Ukraine Krieg: Expertin warnt vor Hunger-Unruhen im Nahen Osten
Russland blockiert im Ukraine-Krieg den Export von Getreide. Falls die Krise andauert, könnte dies insbesondere für den Nahen Osten verheerende Folgen haben.
Das Wichtigste in Kürze
- Riesige Mengen Getreide können wegen des Kriegs nicht aus der Ukraine exportiert werden.
- Im Nahen Osten seien wegen der hohen Getreidepreise Unruhen möglich, sagt eine Expertin.
- Es droht eine Zunahme von Protesten und mehr Migration nach Europa.

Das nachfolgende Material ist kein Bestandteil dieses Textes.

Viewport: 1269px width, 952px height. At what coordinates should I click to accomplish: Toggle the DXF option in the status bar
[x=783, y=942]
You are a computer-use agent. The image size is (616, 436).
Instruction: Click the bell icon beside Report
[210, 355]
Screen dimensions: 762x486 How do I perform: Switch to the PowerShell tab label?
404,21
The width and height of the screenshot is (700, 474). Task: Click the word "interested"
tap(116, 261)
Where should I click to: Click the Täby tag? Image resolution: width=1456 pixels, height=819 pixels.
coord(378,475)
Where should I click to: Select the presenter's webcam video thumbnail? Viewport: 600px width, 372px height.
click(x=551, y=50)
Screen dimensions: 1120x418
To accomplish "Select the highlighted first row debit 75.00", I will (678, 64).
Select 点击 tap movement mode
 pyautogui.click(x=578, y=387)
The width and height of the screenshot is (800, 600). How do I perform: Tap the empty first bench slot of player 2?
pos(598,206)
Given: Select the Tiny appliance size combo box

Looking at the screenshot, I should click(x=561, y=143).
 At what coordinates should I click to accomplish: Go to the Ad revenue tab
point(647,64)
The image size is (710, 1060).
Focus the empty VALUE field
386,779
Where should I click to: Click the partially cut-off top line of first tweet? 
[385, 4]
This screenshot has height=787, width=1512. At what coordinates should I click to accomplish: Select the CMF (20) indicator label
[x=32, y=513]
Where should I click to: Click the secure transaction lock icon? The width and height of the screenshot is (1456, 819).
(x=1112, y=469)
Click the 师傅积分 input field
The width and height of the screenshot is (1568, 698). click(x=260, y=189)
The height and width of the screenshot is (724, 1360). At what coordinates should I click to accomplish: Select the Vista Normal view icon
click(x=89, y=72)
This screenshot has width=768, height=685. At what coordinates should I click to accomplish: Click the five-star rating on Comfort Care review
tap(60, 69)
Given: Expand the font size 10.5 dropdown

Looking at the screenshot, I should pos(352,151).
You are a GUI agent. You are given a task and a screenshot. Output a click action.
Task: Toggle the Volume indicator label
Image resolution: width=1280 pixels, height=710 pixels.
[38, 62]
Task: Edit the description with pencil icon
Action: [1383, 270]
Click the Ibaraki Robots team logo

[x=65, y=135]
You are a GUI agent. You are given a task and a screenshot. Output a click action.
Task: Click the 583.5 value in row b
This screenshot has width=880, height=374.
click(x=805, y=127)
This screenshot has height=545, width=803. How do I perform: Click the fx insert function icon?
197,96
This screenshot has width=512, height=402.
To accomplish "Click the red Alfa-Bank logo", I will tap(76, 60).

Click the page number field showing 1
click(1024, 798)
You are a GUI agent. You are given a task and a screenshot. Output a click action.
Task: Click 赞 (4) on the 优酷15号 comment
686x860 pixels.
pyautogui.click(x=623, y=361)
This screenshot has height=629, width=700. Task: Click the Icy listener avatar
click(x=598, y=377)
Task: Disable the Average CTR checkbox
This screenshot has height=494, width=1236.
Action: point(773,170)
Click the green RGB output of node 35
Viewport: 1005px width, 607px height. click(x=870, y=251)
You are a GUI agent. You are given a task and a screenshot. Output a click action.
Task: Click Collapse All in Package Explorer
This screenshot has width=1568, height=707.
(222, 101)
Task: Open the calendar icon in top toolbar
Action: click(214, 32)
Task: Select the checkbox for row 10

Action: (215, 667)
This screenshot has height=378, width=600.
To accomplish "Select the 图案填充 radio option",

In Odessa warten aktuell gut 25 Millionen Tonnen Getreide darauf, exportiert zu werden. Die russische Blockade des Hafens verhindert dies jedoch. Mit dramatischen Folgen für den Nahen Osten, wie Corinne Fleischer, Leiterin des Uno-Welternährungsprogramms in der Region im «SRF»-Interview erklärt.
Zwar sollen Weizen, Gerste und Mais von Odessa nicht nur in den Nahen Osten gehen. Auch Maghreb und Afrika hoffen auf die Lieferungen. Der Nahe Osten ist aber besonders abhängig vom ukrainischen Getreide. Laut Fleischer liegt dies vor allem an der geographischen Lage und an der ohnehin grossen Abhängigkeit von Importen.
Menschen geben Grossteil ihres Geldes für Nahrungsmittel aus
Als Folge der Getreide-Blockade im Ukraine-Krieg explodieren die Preise in der Region regelrecht. «Der Weltmarkt spielt verrückt und deshalb gehen die Preise hoch», sagt Fleischer gegenüber «SRF». Dies führe dazu, dass viele Menschen sich den Kauf von Essen nicht mehr leisten können.
Im Schnitt müssen die Menschen in den betroffenen Ländern zwischen 50 und 75 Prozent ihres Einkommens in Nahrungsmittel investieren. Viele Lebensmittel seien im Nahen Osten zudem subventioniert, so Fleischer: «Diese Subventionen sind aufgrund der erhöhten Preise unter Druck.»
Fleischer warnt angesichts der steigenden Preise vor drohenden Unruhen – nicht nur, aber besonders im Nahen Osten. Sie betont: «Wenn die Leute nicht mehr genug zu essen haben, haben sie nichts mehr zu verlieren.» Neben gewaltsamen Protesten könnte dies auch eine Zunahme der Migration nach Europa zur Folge haben.
Blockade als Druckmittel Putins im Ukraine-Krieg
Für Fleischer ist klar, die Häfen im Schwarzen Meer müssen sofort wieder geöffnet werden, es bleibe keine Zeit mehr. «Der Weizen muss wieder exportiert werden können, damit sich die Weltmärkte beruhigen», fordert die Expertin. Falls das Getreide und auch der Dünger nicht wieder ausgeführt werden, drohe eine Hungerkatastrophe.
Die Frage bleibt, wie man die Häfen im laufenden Ukraine-Krieg wieder öffnen will. Wladimir Putin knüpft das Ende der Getreide-Blockade an Lockerungen in Sachen Sanktionen. Ein militärisches Durchbrechen der Sperre, über das teilweise diskutiert wird, scheint schwer durchführbar.